Exercise directions:
All lines in the material containing the word "agent" need to be copied.

Data for review Start Marker

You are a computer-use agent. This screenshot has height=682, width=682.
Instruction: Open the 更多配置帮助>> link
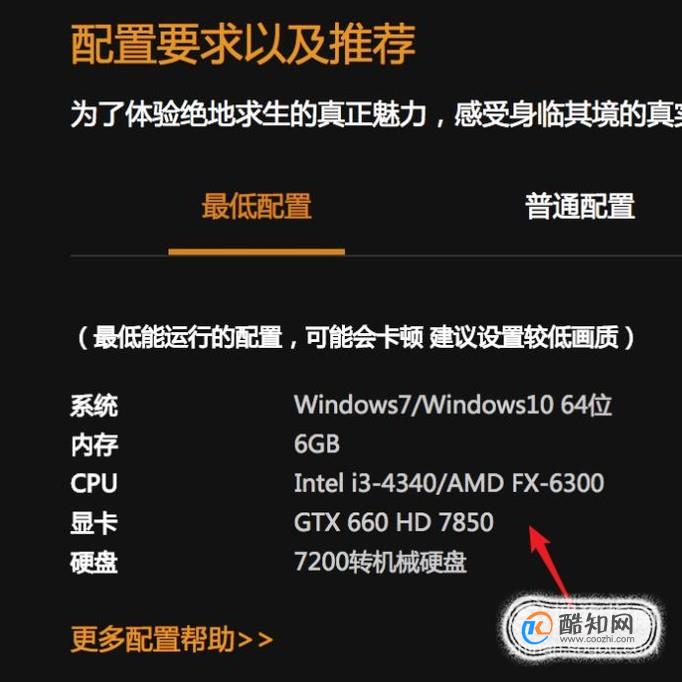(x=172, y=639)
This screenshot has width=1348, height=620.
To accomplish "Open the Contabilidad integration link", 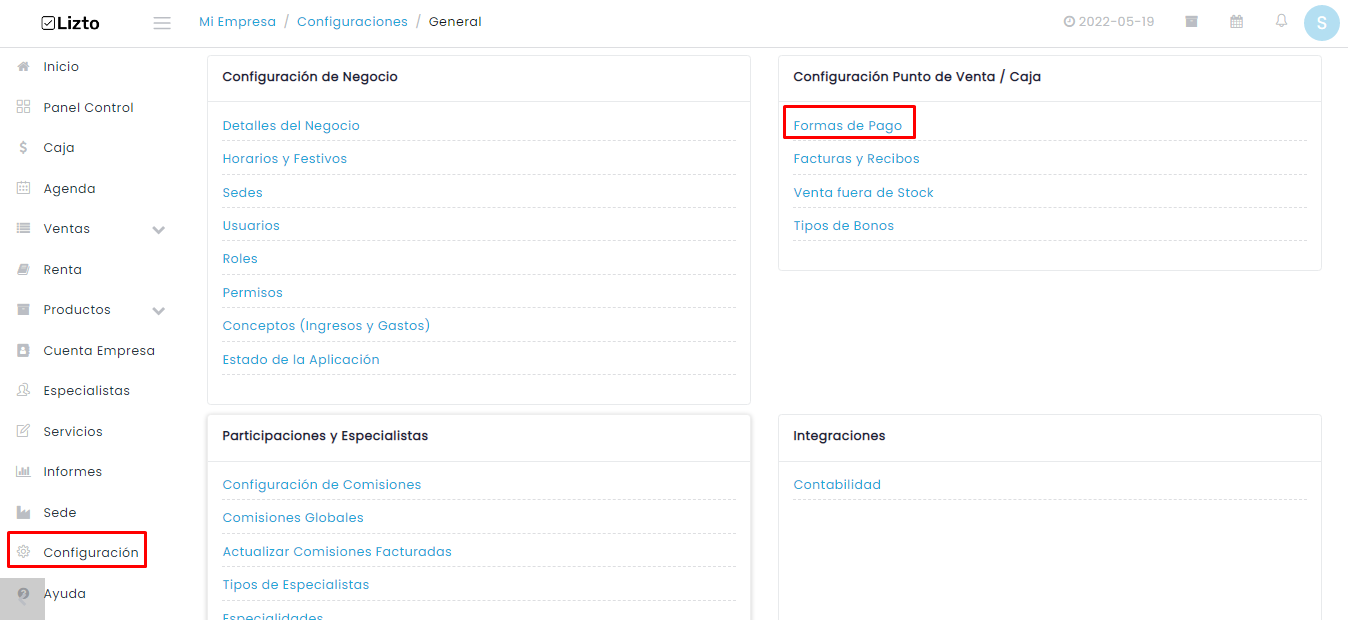I will coord(837,485).
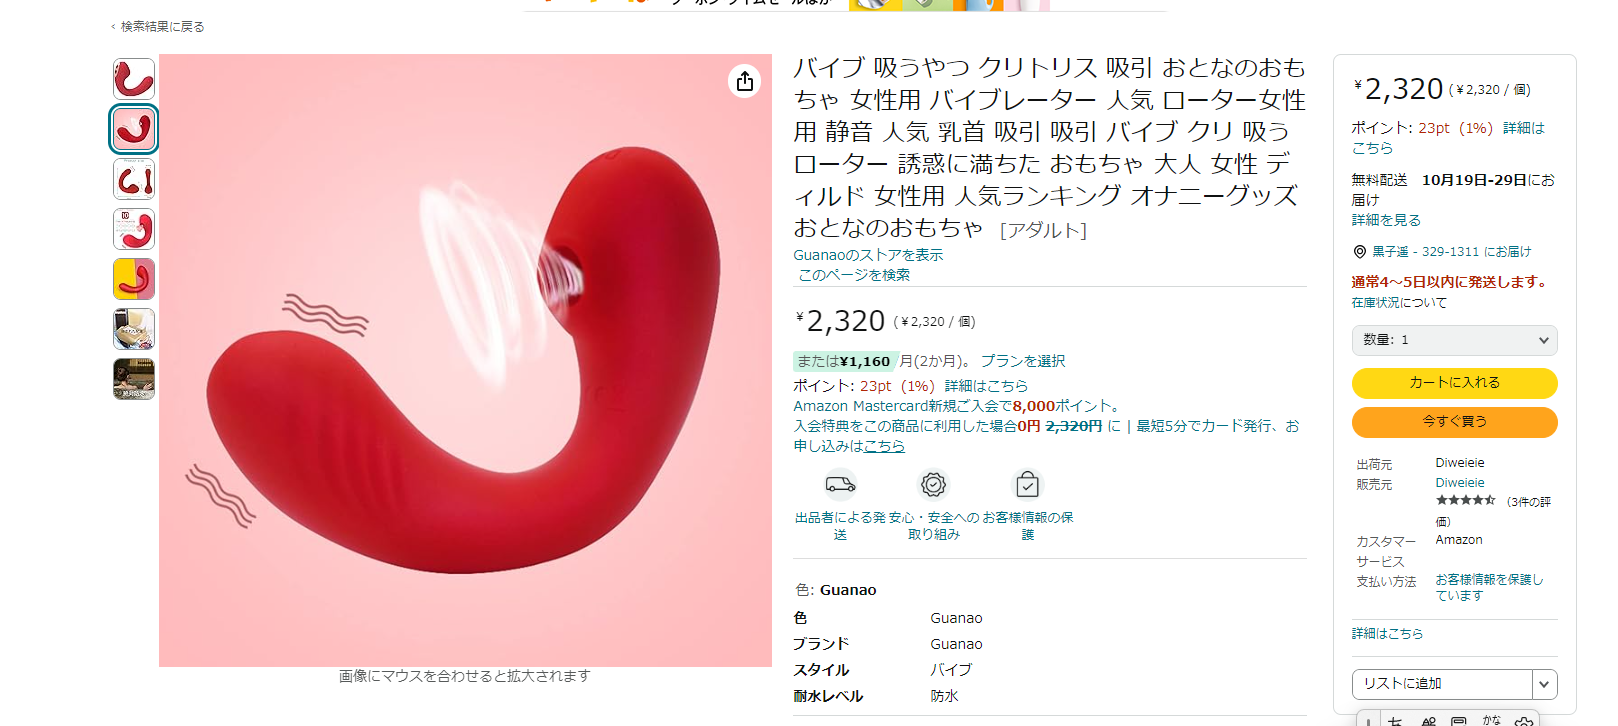The height and width of the screenshot is (726, 1618).
Task: Click the delivery truck icon
Action: (840, 485)
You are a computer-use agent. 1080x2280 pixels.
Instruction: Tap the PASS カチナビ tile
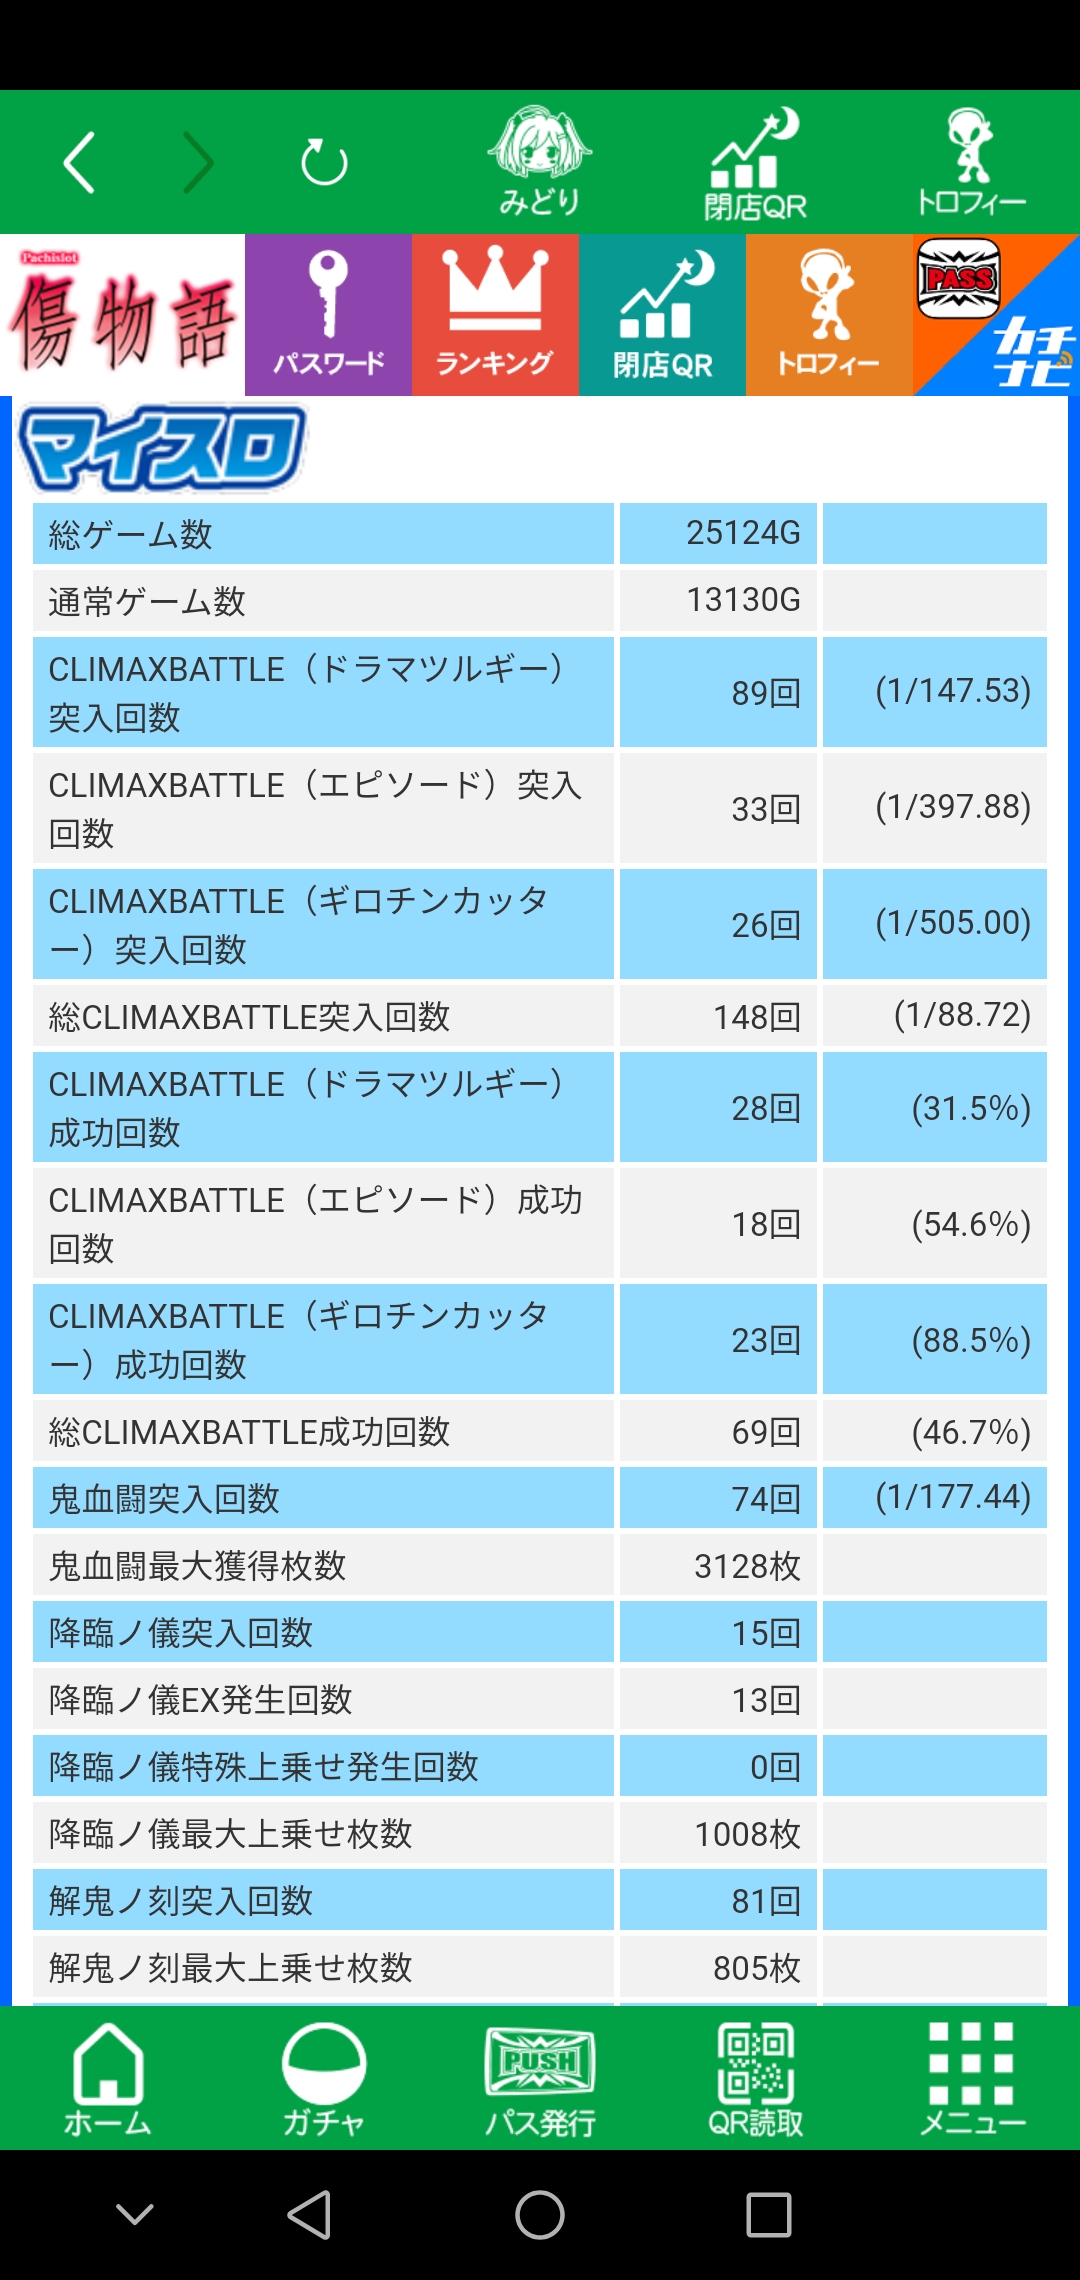[996, 315]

Data for review End Marker

Response box:
You are a computer-use agent. This screenshot has height=682, width=682.
You are a computer-use agent. 1080x2280 pixels.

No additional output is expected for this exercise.